Kristallnacht and the Iranian Peace Talks

U.S. Secretary of State John Kerry discussing the since
aborted bombing of Syria, August 30, 2013
 (Fox New Screen Shot/Dick Bergeron)
THE BACKGROUND:  Saturday marked the 75th anniversary of the beginning of a series of nightmarish atrocities that would not end until years later when, towards the end of World War II, allied troops led by United States Armed forces opened the gates and walked into the horror of Nazi concentration camps in Europe to liberate the emaciated remnants of Jews, gypsies, and other ethnicities of Hitler’s failed attempts at “the final [Jewish] solution.”

An estimated 11 million people were eliminated in killing centers such as Treblinka, Sobibor, Auschwitz, and others across Europe.  At least 6 million of those were Jews exterminated in these places of unimaginable revulsion. 
Holocaust survivor and author Elie Weisel stated that "while not all victims were Jews, all Jews were victims."


The violence of Kristallnacht, commonly known as the “Night of Broken Glass” commemorates the “animalistic” rampage of Nazi storm troopers who began by kicking in the windows of store fronts made notorious with the white letters of “JUDE” painted on them.  Easily goaded, thousands of others joined in.

After the assaults subsided in the overnight hours between November 9th and 10th, 1938, dozens of Jews had been killed.  Tens of thousands would be rounded up like animals.

Destination:  concentration camps. 

When dawn came, smoke curled up from the ruins of Berlin’s “Neue Synagoge” and from thousands of other businesses and synagogues destroyed in “Germany, Austria and the occupied region of Czechoslovakia.”
It signaled to the world the onset of a carnage that would be the destiny of Jews under Hitler’s domination.

THE CONNECTION:  Everything in the world of war and peace is linked in some way, some of it obvious, some of which isn’t, but should be.
There is one thing certain about Kristallnacht and the now-failed peace talks with Iran:  It is the inability of the Obama Administration to recognize the association of the former with the latter.

Israeli Prime Minister Benjamin Netanyahu vociferously made known to U.S. Secretary of State John Kerry and to the U.S. Administration that the proposed agreement between the West and Iran was a “a very bad deal,” and that the Iranians “got everything and paid nothing.”
The egregiously bad timing and hollow content of those peace talks, the aim of which was to convince Iran to drop its weapons-grade nuclear development program, could not have been more muddled, shortsighted or untimely.

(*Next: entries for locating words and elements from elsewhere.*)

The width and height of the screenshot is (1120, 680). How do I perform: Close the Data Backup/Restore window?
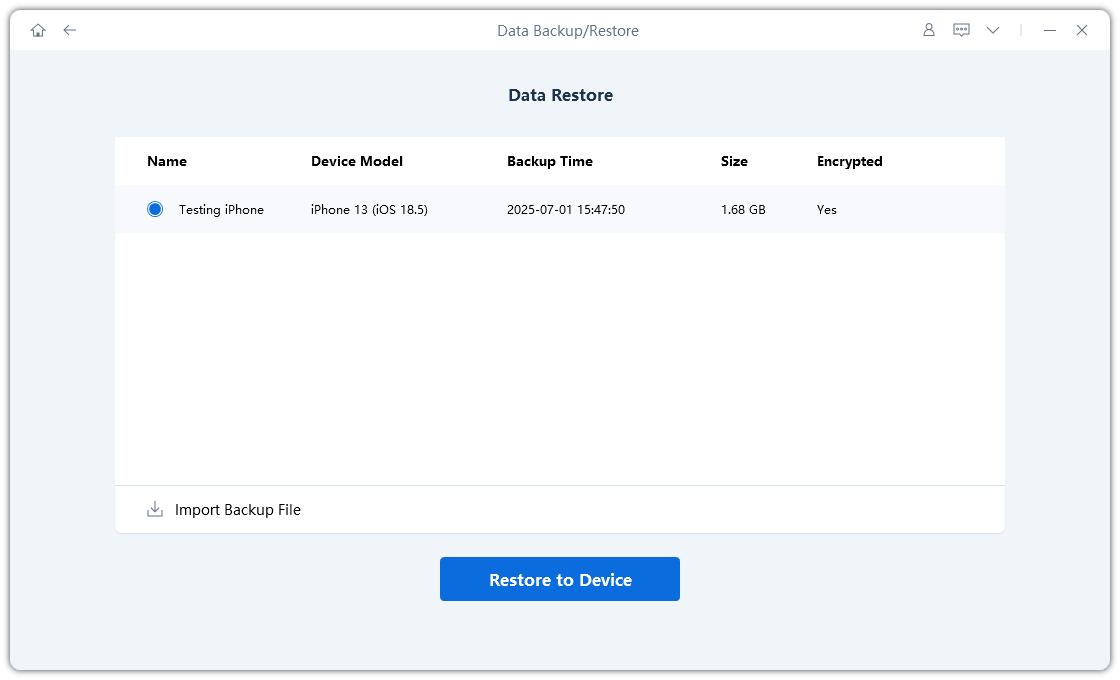(x=1082, y=31)
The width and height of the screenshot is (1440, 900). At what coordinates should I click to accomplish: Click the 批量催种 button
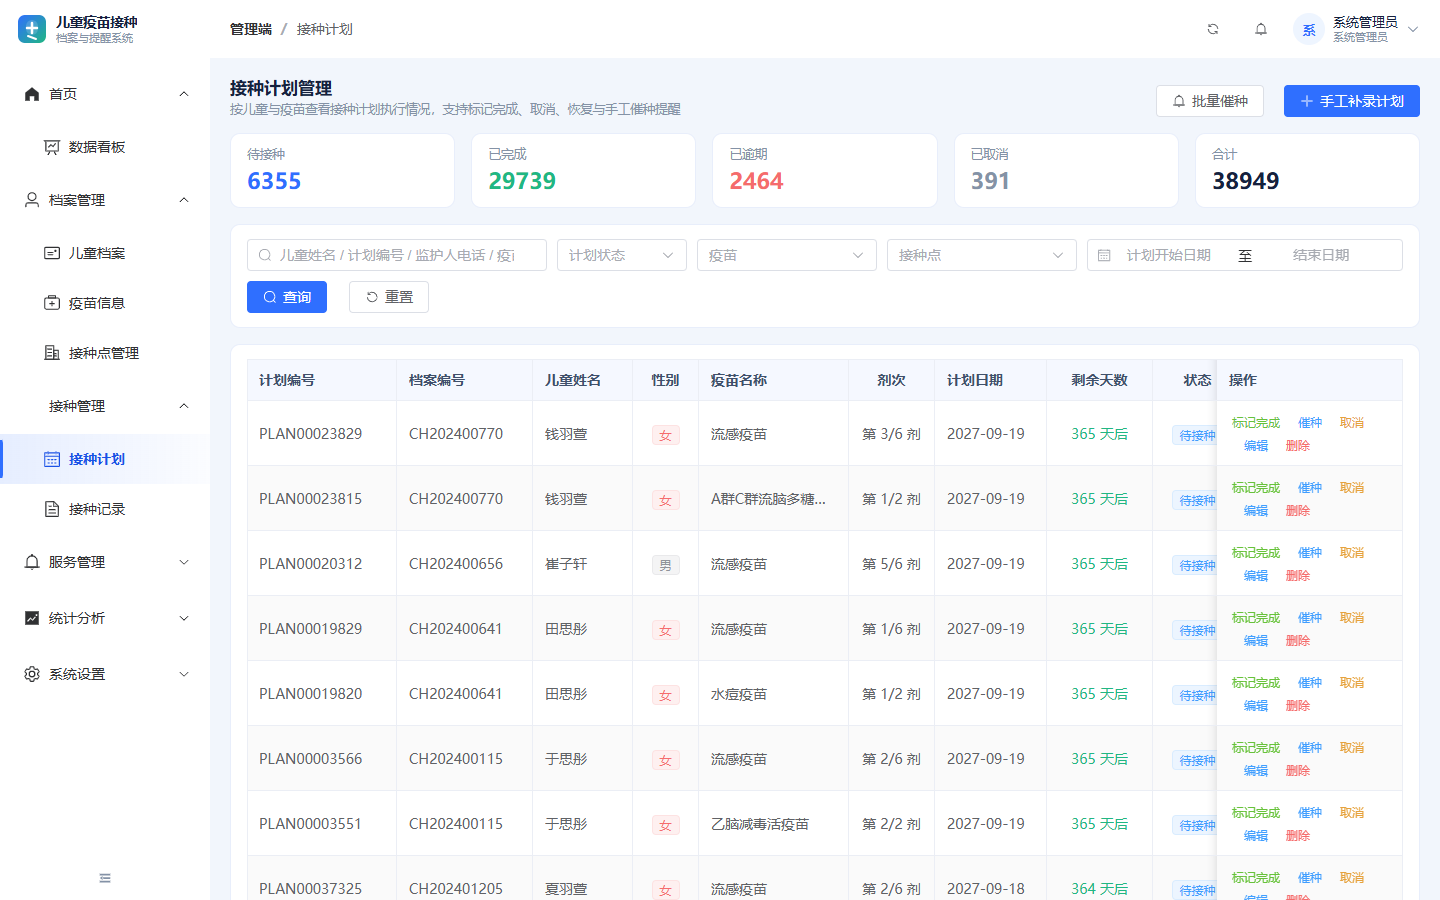[1210, 101]
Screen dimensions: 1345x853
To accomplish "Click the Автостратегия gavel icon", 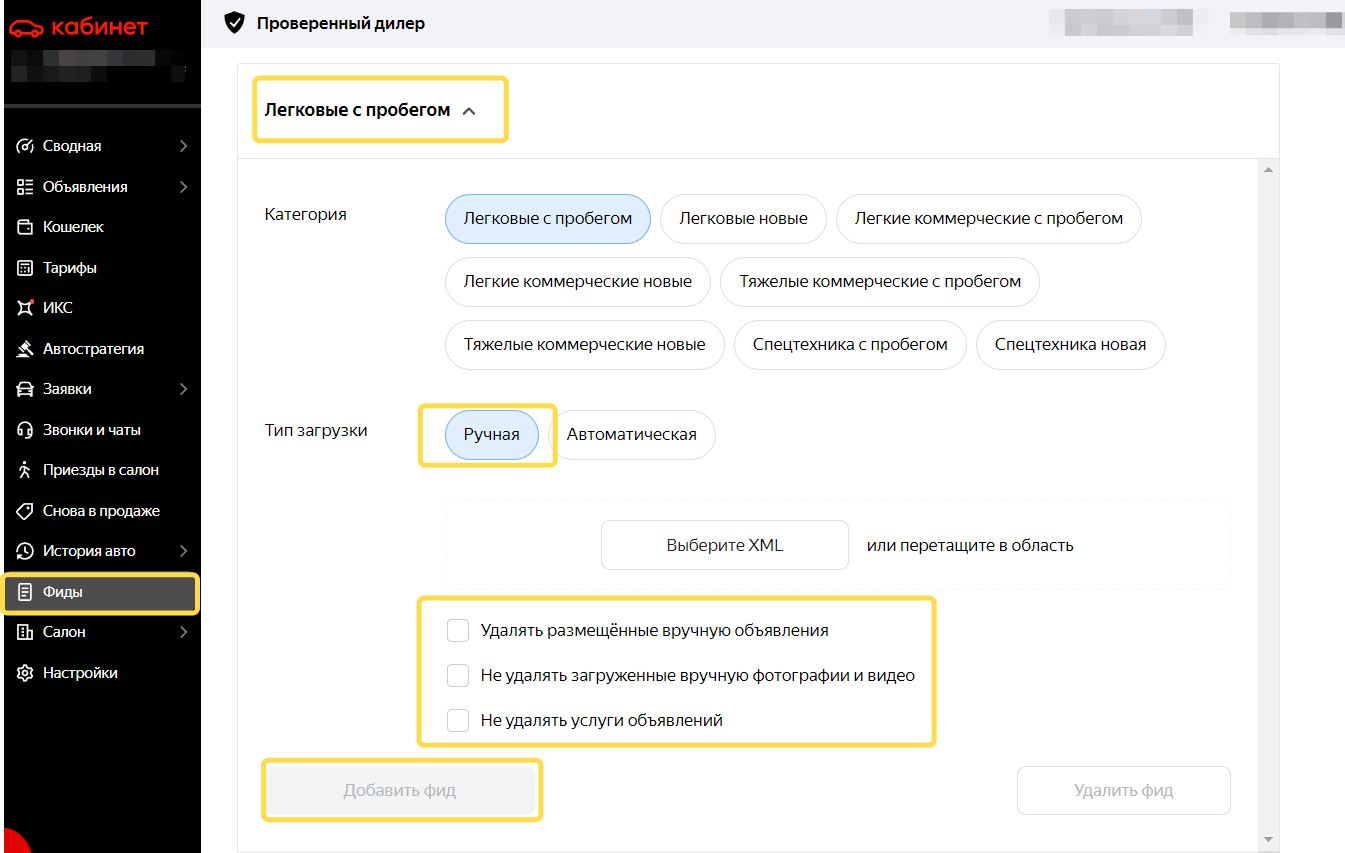I will point(26,349).
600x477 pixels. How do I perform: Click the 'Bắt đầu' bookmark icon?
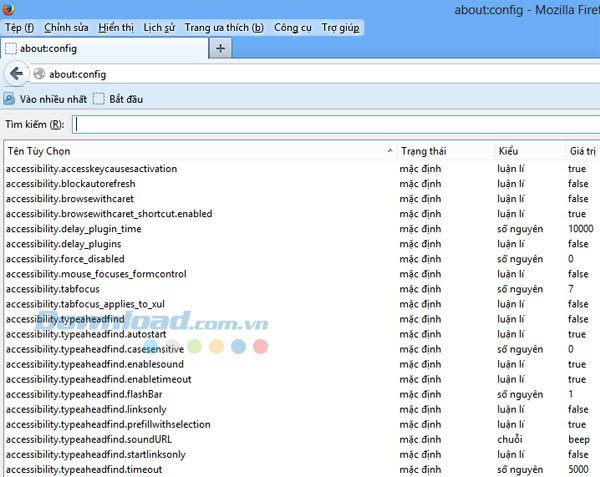(98, 99)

Did anyone in the Oval Office, the West Wing or the State Department ever consider how the memory of the events of November 9th and 10th, 1938, may have been rekindled 75 years later, evoking a visceral distrust and backlash by Netanyahu of the give-all, get-nothing deal with the Islamist leadership of Iran?

Last week, France came around to Netanyahu’s understanding of this matter, reversed course with the other five Western powers, stating that “the proposed measures did not go far enough,” and pulled out of the talks. 
On Sunday morning, U.S. Secretary of State John Kerry put on the brakes, and negotiations collapsed.

I am appalled at how little background knowledge of modern social, military and diplomatic history this Administration seems to have or chooses to ignore. 
It appears to have no clue of how powerful a role – like it or not – that the religiously influenced cultural forces of The Middle East have on the contemporary world stage.